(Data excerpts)
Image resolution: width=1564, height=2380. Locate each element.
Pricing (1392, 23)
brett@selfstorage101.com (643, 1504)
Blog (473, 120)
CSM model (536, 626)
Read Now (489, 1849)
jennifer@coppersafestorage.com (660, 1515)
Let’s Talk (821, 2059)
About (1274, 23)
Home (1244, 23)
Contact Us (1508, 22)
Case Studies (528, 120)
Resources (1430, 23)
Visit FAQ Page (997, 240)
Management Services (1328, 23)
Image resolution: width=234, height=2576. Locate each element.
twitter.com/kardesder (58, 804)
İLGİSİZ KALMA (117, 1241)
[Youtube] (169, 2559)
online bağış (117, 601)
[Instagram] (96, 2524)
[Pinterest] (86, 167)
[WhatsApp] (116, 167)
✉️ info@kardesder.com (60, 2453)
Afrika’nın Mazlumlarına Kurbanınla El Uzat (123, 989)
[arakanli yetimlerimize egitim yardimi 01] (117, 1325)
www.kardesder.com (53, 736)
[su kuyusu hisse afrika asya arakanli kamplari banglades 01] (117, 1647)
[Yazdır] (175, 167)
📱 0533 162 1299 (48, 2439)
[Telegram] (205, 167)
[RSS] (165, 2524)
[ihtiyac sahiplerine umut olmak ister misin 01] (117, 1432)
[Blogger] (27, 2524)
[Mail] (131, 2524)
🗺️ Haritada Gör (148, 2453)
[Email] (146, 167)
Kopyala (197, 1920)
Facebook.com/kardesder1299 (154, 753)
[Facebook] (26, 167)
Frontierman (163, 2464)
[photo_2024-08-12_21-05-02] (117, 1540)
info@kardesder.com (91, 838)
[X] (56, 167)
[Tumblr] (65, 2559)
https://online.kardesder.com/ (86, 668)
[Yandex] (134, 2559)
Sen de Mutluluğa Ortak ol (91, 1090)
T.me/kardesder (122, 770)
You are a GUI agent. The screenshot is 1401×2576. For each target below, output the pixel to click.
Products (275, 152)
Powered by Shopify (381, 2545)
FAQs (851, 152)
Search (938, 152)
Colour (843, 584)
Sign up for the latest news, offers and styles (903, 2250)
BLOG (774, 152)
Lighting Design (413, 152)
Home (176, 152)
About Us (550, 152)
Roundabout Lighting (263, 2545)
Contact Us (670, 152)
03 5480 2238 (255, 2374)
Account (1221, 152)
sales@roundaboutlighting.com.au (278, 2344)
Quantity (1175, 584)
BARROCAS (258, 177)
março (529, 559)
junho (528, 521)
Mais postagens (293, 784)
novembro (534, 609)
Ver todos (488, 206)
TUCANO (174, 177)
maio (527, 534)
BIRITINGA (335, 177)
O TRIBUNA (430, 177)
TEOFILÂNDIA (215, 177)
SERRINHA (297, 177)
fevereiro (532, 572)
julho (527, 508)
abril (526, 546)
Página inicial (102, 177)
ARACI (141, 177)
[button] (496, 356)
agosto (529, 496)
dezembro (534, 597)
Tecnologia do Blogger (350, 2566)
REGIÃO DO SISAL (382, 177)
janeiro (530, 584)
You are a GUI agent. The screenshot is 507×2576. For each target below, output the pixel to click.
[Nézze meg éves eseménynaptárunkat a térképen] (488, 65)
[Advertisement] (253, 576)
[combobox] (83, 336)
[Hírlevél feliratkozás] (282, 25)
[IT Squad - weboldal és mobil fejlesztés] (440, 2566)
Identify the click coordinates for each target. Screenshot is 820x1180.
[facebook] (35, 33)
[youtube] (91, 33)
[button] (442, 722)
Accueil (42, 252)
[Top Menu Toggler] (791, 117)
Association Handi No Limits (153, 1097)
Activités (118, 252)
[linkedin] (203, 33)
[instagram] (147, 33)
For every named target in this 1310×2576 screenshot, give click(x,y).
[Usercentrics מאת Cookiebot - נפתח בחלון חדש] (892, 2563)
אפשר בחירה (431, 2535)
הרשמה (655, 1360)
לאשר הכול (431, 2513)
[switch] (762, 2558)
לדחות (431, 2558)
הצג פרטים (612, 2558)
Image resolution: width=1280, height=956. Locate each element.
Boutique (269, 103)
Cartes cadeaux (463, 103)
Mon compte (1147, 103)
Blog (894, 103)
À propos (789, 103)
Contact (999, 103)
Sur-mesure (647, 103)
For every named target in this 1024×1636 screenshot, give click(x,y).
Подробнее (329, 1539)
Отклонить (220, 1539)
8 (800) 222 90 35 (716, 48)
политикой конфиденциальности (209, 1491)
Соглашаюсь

*Exercise instructions*
Given the records above, return exactly the lines starting at the line containing "Products (275, 152)" and ending at the line containing "03 5480 2238 (255, 2374)", including both.

*Answer to this task*
Products (275, 152)
Powered by Shopify (381, 2545)
FAQs (851, 152)
Search (938, 152)
Colour (843, 584)
Sign up for the latest news, offers and styles (903, 2250)
BLOG (774, 152)
Lighting Design (413, 152)
Home (176, 152)
About Us (550, 152)
Roundabout Lighting (263, 2545)
Contact Us (670, 152)
03 5480 2238 (255, 2374)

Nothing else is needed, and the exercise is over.